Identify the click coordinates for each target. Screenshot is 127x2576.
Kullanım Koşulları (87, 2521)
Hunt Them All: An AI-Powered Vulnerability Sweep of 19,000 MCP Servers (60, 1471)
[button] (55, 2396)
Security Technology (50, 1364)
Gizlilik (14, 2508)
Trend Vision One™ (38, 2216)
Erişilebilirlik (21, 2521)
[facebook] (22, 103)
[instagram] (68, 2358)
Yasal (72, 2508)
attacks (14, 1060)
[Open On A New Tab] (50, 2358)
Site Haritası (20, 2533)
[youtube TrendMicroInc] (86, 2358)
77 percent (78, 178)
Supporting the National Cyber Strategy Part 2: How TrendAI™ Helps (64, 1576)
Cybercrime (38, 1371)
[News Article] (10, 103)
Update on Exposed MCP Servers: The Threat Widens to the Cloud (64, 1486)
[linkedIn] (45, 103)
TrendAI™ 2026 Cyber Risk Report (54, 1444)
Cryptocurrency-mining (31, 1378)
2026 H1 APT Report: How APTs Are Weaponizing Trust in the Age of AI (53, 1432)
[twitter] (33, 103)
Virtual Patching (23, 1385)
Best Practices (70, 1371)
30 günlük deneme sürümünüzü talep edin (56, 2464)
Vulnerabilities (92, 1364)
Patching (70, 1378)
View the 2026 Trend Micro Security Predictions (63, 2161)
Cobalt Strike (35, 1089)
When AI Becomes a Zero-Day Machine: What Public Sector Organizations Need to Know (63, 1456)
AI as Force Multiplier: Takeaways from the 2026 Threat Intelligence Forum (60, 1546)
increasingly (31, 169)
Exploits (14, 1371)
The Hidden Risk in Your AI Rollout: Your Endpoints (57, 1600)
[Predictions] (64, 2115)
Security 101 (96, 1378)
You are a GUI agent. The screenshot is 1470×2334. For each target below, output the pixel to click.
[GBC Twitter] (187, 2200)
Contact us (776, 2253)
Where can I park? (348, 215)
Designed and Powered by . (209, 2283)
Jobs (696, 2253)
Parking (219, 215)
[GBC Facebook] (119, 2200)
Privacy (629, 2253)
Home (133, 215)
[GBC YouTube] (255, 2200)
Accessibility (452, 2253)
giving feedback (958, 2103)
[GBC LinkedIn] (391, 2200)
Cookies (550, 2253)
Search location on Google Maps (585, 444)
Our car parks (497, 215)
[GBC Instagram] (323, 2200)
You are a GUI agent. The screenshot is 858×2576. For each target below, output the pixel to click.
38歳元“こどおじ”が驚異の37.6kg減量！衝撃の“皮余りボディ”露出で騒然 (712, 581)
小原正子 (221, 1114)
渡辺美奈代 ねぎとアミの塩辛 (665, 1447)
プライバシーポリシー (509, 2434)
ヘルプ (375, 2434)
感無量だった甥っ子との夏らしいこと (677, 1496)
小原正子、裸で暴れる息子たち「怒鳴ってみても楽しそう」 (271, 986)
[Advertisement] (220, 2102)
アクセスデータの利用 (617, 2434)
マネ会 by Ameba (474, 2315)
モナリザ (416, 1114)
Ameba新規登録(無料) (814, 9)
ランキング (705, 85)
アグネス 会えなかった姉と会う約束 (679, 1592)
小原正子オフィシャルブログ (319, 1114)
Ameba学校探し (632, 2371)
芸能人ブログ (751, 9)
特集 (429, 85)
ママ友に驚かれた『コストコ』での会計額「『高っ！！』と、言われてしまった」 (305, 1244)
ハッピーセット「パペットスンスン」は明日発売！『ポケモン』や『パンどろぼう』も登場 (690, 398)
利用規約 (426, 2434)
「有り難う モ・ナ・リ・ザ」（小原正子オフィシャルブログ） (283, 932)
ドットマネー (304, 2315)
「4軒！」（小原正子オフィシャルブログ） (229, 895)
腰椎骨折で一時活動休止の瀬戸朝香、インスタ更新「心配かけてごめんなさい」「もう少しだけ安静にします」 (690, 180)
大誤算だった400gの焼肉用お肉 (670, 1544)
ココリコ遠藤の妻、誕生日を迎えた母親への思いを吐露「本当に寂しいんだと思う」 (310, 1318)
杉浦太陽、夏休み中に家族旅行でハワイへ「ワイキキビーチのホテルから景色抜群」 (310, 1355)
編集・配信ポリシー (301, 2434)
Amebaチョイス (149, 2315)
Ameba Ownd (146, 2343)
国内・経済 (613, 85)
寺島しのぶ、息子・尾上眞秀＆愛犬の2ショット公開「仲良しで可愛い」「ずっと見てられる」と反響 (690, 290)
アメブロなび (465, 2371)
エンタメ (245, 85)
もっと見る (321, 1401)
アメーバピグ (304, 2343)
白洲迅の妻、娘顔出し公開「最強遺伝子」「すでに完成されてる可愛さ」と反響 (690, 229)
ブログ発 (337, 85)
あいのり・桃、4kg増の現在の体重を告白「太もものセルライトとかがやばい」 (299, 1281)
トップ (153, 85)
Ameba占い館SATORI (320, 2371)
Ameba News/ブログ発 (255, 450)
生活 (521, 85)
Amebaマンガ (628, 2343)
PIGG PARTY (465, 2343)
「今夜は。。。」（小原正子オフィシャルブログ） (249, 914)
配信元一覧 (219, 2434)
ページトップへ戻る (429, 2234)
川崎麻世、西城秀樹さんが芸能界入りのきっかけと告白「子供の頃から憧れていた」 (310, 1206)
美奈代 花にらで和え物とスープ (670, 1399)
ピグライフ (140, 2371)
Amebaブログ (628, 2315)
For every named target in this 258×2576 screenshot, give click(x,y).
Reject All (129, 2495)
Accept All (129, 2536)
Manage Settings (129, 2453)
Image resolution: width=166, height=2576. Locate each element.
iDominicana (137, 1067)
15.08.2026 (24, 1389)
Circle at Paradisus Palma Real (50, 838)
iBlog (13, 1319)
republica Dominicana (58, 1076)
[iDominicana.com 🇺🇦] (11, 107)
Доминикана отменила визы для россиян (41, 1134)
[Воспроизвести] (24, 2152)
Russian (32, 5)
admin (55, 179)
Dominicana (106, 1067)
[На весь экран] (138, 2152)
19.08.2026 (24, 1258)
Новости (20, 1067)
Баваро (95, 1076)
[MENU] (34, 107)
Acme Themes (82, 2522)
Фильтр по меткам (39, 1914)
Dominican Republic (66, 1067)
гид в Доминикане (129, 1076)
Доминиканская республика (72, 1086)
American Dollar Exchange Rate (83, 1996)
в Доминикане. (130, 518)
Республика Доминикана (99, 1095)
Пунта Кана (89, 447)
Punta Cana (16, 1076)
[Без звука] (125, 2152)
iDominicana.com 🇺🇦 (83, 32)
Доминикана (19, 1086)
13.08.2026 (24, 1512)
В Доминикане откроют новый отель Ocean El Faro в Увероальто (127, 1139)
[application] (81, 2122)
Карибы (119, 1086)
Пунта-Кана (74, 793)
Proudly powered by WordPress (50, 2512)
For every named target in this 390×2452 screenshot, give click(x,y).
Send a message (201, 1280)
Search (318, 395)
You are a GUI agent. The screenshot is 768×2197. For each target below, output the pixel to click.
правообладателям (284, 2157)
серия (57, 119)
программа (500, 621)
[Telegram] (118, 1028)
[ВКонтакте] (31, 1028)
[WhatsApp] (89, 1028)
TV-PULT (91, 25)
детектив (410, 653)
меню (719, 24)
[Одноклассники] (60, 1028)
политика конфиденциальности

:: What is required ::
Repeat the whole listing above exactly.

:: Answer section ::
Identify the click coordinates for each target. Screenshot is 127x2576.
Kullanım Koşulları (87, 2521)
Hunt Them All: An AI-Powered Vulnerability Sweep of 19,000 MCP Servers (60, 1471)
[button] (55, 2396)
Security Technology (50, 1364)
Gizlilik (14, 2508)
Trend Vision One™ (38, 2216)
Erişilebilirlik (21, 2521)
[facebook] (22, 103)
[instagram] (68, 2358)
Yasal (72, 2508)
attacks (14, 1060)
[Open On A New Tab] (50, 2358)
Site Haritası (20, 2533)
[youtube TrendMicroInc] (86, 2358)
77 percent (78, 178)
Supporting the National Cyber Strategy Part 2: How TrendAI™ Helps (64, 1576)
Cybercrime (38, 1371)
[News Article] (10, 103)
Update on Exposed MCP Servers: The Threat Widens to the Cloud (64, 1486)
[linkedIn] (45, 103)
TrendAI™ 2026 Cyber Risk Report (54, 1444)
Cryptocurrency-mining (31, 1378)
2026 H1 APT Report: How APTs Are Weaponizing Trust in the Age of AI (53, 1432)
[twitter] (33, 103)
Virtual Patching (23, 1385)
Best Practices (70, 1371)
30 günlük deneme sürümünüzü talep edin (56, 2464)
Vulnerabilities (92, 1364)
Patching (70, 1378)
View the 2026 Trend Micro Security Predictions (63, 2161)
Cobalt Strike (35, 1089)
When AI Becomes a Zero-Day Machine: What Public Sector Organizations Need to Know (63, 1456)
AI as Force Multiplier: Takeaways from the 2026 Threat Intelligence Forum (60, 1546)
increasingly (31, 169)
Exploits (14, 1371)
The Hidden Risk in Your AI Rollout: Your Endpoints (57, 1600)
[Predictions] (64, 2115)
Security 101 (96, 1378)
You are a GUI agent. The screenshot is 1470×2334. For each target below, output the pixel to click.
[GBC Twitter] (187, 2200)
Contact us (776, 2253)
Where can I park? (348, 215)
Designed and Powered by . (209, 2283)
Jobs (696, 2253)
Parking (219, 215)
[GBC Facebook] (119, 2200)
Privacy (629, 2253)
Home (133, 215)
[GBC YouTube] (255, 2200)
Accessibility (452, 2253)
giving feedback (958, 2103)
[GBC LinkedIn] (391, 2200)
Cookies (550, 2253)
Search location on Google Maps (585, 444)
Our car parks (497, 215)
[GBC Instagram] (323, 2200)
You are a GUI agent. The screenshot is 858×2576. For each target below, output the pixel to click.
38歳元“こどおじ”が驚異の37.6kg減量！衝撃の“皮余りボディ”露出で騒然 (712, 581)
小原正子 (221, 1114)
渡辺美奈代 ねぎとアミの塩辛 (665, 1447)
プライバシーポリシー (509, 2434)
ヘルプ (375, 2434)
感無量だった甥っ子との夏らしいこと (677, 1496)
小原正子、裸で暴れる息子たち「怒鳴ってみても楽しそう」 (271, 986)
[Advertisement] (220, 2102)
アクセスデータの利用 (617, 2434)
マネ会 by Ameba (474, 2315)
モナリザ (416, 1114)
Ameba新規登録(無料) (814, 9)
ランキング (705, 85)
アグネス 会えなかった姉と会う約束 (679, 1592)
小原正子オフィシャルブログ (319, 1114)
Ameba学校探し (632, 2371)
芸能人ブログ (751, 9)
特集 (429, 85)
ママ友に驚かれた『コストコ』での会計額「『高っ！！』と、言われてしまった」 (305, 1244)
ハッピーセット「パペットスンスン」は明日発売！『ポケモン』や『パンどろぼう』も登場 (690, 398)
利用規約 (426, 2434)
「有り難う モ・ナ・リ・ザ」（小原正子オフィシャルブログ） (283, 932)
ドットマネー (304, 2315)
「4軒！」（小原正子オフィシャルブログ） (229, 895)
腰椎骨折で一時活動休止の瀬戸朝香、インスタ更新「心配かけてごめんなさい」「もう少しだけ安静にします」 (690, 180)
大誤算だった400gの焼肉用お肉 (670, 1544)
ココリコ遠藤の妻、誕生日を迎えた母親への思いを吐露「本当に寂しいんだと思う」 (310, 1318)
杉浦太陽、夏休み中に家族旅行でハワイへ「ワイキキビーチのホテルから景色抜群」 (310, 1355)
編集・配信ポリシー (301, 2434)
Amebaチョイス (149, 2315)
Ameba Ownd (146, 2343)
国内・経済 (613, 85)
寺島しのぶ、息子・尾上眞秀＆愛犬の2ショット公開「仲良しで可愛い」「ずっと見てられる」と反響 (690, 290)
アメブロなび (465, 2371)
エンタメ (245, 85)
もっと見る (321, 1401)
アメーバピグ (304, 2343)
白洲迅の妻、娘顔出し公開「最強遺伝子」「すでに完成されてる可愛さ」と反響 (690, 229)
ブログ発 (337, 85)
あいのり・桃、4kg増の現在の体重を告白「太もものセルライトとかがやばい」 (299, 1281)
トップ (153, 85)
Ameba占い館SATORI (320, 2371)
Ameba News/ブログ発 (255, 450)
生活 (521, 85)
Amebaマンガ (628, 2343)
PIGG PARTY (465, 2343)
「今夜は。。。」（小原正子オフィシャルブログ） (249, 914)
配信元一覧 (219, 2434)
ページトップへ戻る (429, 2234)
川崎麻世、西城秀樹さんが芸能界入りのきっかけと告白「子供の頃から憧れていた」 (310, 1206)
美奈代 花にらで和え物とスープ (670, 1399)
ピグライフ (140, 2371)
Amebaブログ (628, 2315)
For every named target in this 258×2576 screenshot, give click(x,y).
Reject All (129, 2495)
Accept All (129, 2536)
Manage Settings (129, 2453)
Image resolution: width=166, height=2576. Locate each element.
iDominicana (137, 1067)
15.08.2026 (24, 1389)
Circle at Paradisus Palma Real (50, 838)
iBlog (13, 1319)
republica Dominicana (58, 1076)
[iDominicana.com 🇺🇦] (11, 107)
Доминикана отменила визы для россиян (41, 1134)
[Воспроизвести] (24, 2152)
Russian (32, 5)
admin (55, 179)
Dominicana (106, 1067)
[На весь экран] (138, 2152)
19.08.2026 (24, 1258)
Новости (20, 1067)
Баваро (95, 1076)
[MENU] (34, 107)
Acme Themes (82, 2522)
Фильтр по меткам (39, 1914)
Dominican Republic (66, 1067)
гид в Доминикане (129, 1076)
Доминиканская республика (72, 1086)
American Dollar Exchange Rate (83, 1996)
в Доминикане. (130, 518)
Республика Доминикана (99, 1095)
Пунта Кана (89, 447)
Punta Cana (16, 1076)
[Без звука] (125, 2152)
iDominicana.com 🇺🇦 (83, 32)
Доминикана (19, 1086)
13.08.2026 (24, 1512)
В Доминикане откроют новый отель Ocean El Faro в Увероальто (127, 1139)
[application] (81, 2122)
Карибы (119, 1086)
Пунта-Кана (74, 793)
Proudly powered by WordPress (50, 2512)
For every named target in this 390×2452 screenshot, give click(x,y).
Send a message (201, 1280)
Search (318, 395)
You are a GUI agent. The screenshot is 768×2197. For each target below, output the pixel to click.
правообладателям (284, 2157)
серия (57, 119)
программа (500, 621)
[Telegram] (118, 1028)
[ВКонтакте] (31, 1028)
[WhatsApp] (89, 1028)
TV-PULT (91, 25)
детектив (410, 653)
меню (719, 24)
[Одноклассники] (60, 1028)
политика конфиденциальности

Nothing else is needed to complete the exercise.